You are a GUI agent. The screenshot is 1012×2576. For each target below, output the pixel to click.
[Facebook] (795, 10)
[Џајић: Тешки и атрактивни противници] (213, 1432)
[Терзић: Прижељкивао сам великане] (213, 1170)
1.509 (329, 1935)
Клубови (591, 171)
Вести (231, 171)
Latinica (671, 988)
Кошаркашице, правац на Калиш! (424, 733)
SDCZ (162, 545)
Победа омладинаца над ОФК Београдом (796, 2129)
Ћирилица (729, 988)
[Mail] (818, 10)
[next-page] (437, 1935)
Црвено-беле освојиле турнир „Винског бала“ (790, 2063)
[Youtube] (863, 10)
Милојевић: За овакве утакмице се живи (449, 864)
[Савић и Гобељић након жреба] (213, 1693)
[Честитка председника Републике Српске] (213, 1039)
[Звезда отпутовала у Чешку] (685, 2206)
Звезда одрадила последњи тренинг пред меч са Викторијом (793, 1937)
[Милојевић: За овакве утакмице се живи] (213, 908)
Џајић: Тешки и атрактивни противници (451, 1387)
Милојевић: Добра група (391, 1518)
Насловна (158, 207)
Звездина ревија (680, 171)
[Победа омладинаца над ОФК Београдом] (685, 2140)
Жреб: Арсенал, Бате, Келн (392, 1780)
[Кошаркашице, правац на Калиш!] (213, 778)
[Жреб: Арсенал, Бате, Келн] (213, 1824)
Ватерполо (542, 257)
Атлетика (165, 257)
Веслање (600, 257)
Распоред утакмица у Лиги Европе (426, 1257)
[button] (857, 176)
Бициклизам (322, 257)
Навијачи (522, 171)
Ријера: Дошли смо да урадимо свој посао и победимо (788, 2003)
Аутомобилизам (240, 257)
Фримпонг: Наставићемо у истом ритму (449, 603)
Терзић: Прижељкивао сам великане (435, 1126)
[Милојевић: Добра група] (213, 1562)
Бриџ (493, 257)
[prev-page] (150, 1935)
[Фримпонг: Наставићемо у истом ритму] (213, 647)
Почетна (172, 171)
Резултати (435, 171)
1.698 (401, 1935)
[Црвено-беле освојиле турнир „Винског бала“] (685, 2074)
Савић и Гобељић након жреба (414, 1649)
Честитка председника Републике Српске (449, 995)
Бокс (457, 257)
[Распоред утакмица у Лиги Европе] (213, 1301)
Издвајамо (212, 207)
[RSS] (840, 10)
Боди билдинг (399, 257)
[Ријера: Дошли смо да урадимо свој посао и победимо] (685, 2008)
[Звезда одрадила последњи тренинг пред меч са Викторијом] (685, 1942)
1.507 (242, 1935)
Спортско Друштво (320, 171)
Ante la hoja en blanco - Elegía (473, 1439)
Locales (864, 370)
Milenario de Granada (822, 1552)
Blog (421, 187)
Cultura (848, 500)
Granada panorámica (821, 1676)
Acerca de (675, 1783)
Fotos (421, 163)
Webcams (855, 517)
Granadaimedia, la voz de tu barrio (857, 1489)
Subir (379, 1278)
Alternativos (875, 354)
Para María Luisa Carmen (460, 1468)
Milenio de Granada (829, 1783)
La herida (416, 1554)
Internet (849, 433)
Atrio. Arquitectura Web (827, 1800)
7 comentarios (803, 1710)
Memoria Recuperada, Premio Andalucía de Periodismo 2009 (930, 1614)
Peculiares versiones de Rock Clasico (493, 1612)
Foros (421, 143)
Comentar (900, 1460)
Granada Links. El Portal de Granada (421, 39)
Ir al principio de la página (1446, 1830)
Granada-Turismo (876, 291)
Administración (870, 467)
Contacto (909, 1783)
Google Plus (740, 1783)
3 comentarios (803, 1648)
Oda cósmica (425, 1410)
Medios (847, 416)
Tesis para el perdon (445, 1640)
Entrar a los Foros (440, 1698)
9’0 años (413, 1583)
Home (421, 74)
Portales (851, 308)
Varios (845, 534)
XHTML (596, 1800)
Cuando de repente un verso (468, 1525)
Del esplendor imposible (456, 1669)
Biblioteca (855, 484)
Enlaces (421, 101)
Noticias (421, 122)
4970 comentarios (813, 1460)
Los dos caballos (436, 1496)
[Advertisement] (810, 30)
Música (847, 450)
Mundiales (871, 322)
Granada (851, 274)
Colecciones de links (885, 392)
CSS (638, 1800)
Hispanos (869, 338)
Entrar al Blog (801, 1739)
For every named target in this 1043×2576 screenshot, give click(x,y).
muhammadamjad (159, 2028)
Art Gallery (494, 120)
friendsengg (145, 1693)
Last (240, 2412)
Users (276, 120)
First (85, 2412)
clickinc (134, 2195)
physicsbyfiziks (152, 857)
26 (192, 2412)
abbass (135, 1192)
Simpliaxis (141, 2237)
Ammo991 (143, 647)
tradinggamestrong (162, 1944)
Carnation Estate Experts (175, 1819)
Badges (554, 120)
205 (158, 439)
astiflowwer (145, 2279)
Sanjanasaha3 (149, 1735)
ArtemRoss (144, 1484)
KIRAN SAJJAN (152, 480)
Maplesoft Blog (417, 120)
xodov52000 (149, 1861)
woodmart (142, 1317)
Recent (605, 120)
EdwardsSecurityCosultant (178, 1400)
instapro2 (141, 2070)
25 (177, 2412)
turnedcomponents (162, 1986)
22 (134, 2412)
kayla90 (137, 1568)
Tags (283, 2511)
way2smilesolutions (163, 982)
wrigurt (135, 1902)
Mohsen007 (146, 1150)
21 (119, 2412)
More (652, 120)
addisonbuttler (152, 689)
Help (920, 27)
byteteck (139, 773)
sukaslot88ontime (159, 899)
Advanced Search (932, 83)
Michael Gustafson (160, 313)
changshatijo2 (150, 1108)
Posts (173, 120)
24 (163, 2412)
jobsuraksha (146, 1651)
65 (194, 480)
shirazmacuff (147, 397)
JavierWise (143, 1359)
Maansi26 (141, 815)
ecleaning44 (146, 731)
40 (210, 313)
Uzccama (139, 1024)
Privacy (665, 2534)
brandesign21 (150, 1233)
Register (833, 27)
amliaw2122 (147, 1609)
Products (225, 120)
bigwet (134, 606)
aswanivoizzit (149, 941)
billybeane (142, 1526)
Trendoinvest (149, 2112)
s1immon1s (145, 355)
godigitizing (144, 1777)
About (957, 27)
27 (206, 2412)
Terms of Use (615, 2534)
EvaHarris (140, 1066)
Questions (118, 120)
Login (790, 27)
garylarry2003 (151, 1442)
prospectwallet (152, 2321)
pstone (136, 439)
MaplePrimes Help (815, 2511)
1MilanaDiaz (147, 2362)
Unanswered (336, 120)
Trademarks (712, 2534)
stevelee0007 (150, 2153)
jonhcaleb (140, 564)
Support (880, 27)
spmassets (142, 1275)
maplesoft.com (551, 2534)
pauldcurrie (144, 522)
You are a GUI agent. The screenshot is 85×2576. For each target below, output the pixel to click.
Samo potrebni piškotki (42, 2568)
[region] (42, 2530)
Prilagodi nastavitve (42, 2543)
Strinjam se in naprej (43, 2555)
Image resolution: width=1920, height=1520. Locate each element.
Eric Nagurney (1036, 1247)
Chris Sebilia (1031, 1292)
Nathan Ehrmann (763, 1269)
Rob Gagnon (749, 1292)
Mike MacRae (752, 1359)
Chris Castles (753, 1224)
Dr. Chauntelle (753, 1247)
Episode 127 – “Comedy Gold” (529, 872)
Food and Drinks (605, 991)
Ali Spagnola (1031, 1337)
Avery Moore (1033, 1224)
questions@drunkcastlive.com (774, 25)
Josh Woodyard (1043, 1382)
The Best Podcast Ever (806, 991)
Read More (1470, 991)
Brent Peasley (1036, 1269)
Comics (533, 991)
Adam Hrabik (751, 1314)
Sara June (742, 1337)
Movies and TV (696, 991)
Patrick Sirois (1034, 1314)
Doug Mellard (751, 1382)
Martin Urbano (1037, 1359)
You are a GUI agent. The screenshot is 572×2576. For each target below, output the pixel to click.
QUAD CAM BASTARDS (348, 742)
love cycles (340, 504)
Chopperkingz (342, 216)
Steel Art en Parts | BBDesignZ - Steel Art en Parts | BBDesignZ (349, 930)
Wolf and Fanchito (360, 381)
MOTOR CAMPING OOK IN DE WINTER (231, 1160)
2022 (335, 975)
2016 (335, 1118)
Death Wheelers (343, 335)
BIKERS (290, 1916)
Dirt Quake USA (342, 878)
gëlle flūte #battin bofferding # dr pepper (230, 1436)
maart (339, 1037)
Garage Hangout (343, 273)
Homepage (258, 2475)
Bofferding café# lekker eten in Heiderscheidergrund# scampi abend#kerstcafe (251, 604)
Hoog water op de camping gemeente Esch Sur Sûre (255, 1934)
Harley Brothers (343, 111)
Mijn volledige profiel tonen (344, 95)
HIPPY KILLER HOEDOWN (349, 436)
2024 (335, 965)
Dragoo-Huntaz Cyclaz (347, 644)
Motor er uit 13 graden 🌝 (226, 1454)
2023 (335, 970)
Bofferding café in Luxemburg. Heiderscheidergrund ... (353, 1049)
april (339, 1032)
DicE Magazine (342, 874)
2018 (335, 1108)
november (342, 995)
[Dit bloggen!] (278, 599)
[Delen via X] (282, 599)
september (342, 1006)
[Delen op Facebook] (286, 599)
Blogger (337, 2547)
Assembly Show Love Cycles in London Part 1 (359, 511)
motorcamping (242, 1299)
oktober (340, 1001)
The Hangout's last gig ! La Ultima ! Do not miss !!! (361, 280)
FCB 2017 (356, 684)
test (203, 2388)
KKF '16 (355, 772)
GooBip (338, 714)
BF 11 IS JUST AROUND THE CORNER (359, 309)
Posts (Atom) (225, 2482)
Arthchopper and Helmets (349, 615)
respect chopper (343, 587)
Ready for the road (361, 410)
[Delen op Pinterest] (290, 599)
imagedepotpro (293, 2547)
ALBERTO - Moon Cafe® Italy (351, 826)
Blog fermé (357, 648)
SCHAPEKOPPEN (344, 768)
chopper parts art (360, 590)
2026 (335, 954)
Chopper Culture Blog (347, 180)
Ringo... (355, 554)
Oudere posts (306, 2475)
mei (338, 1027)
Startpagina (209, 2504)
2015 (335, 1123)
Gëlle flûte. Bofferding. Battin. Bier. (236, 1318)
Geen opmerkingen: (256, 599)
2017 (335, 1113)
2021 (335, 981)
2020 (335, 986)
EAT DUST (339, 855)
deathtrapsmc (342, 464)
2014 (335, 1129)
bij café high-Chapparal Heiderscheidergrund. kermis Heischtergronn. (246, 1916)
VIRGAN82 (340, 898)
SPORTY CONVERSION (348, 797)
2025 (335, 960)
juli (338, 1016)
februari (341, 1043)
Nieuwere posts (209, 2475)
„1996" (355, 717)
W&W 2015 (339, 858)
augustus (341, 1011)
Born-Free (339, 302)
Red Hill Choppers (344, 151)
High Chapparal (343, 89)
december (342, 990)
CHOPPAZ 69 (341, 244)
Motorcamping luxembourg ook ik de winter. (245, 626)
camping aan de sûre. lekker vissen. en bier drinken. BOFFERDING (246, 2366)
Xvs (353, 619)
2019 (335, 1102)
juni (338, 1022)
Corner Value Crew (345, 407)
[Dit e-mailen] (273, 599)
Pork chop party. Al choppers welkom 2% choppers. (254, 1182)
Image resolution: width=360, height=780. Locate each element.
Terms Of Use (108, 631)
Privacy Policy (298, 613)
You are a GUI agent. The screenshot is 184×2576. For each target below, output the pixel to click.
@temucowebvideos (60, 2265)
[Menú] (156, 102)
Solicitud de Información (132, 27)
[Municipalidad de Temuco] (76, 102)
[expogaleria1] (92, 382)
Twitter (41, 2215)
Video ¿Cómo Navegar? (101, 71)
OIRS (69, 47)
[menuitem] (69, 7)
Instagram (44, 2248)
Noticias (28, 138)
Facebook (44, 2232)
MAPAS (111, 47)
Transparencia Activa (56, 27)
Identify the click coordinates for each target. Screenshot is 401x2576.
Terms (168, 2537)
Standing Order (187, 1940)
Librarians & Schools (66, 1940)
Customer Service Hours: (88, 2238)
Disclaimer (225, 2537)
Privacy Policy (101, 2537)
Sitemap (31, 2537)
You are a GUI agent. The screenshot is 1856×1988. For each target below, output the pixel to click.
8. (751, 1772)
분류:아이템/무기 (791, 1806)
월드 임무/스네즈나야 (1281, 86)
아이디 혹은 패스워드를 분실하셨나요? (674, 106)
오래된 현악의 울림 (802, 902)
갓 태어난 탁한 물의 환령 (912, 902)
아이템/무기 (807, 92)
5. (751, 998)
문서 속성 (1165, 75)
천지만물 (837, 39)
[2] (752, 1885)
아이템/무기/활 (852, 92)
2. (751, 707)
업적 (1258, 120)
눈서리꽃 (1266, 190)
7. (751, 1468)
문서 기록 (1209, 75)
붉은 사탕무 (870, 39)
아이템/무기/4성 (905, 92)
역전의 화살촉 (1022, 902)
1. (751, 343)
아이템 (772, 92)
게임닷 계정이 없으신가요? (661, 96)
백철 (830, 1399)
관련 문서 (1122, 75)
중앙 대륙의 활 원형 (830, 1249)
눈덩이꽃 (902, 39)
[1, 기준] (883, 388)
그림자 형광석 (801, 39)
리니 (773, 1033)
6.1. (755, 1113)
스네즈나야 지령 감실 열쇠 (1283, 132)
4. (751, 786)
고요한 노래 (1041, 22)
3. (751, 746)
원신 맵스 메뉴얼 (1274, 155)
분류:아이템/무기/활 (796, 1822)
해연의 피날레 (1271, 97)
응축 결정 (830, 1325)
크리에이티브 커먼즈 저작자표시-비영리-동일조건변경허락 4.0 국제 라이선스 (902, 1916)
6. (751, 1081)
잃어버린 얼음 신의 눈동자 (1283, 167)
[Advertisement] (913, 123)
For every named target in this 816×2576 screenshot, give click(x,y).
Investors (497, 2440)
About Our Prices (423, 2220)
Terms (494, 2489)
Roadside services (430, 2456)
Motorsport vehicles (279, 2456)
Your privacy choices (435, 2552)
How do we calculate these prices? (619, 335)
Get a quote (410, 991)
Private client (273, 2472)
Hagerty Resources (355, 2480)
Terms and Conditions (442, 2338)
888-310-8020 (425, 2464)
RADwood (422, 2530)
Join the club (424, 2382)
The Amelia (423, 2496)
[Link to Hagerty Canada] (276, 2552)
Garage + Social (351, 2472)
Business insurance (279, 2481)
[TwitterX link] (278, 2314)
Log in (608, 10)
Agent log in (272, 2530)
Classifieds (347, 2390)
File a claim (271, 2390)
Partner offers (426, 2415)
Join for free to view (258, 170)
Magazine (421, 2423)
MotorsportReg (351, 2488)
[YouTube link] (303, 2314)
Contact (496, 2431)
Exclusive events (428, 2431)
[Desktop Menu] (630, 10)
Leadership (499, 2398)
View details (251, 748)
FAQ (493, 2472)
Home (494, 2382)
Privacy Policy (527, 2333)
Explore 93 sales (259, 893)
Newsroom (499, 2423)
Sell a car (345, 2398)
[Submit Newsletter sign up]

== Task item ==
In the material above, find the line containing "Instagram (44, 2248)" and the line containing "Librarians & Schools (66, 1940)", then write out exactly those two lines and every line between them, and nothing more.

== Task output ==
Instagram (44, 2248)
Noticias (28, 138)
Facebook (44, 2232)
MAPAS (111, 47)
Transparencia Activa (56, 27)
Identify the click coordinates for each target. Screenshot is 401x2576.
Terms (168, 2537)
Standing Order (187, 1940)
Librarians & Schools (66, 1940)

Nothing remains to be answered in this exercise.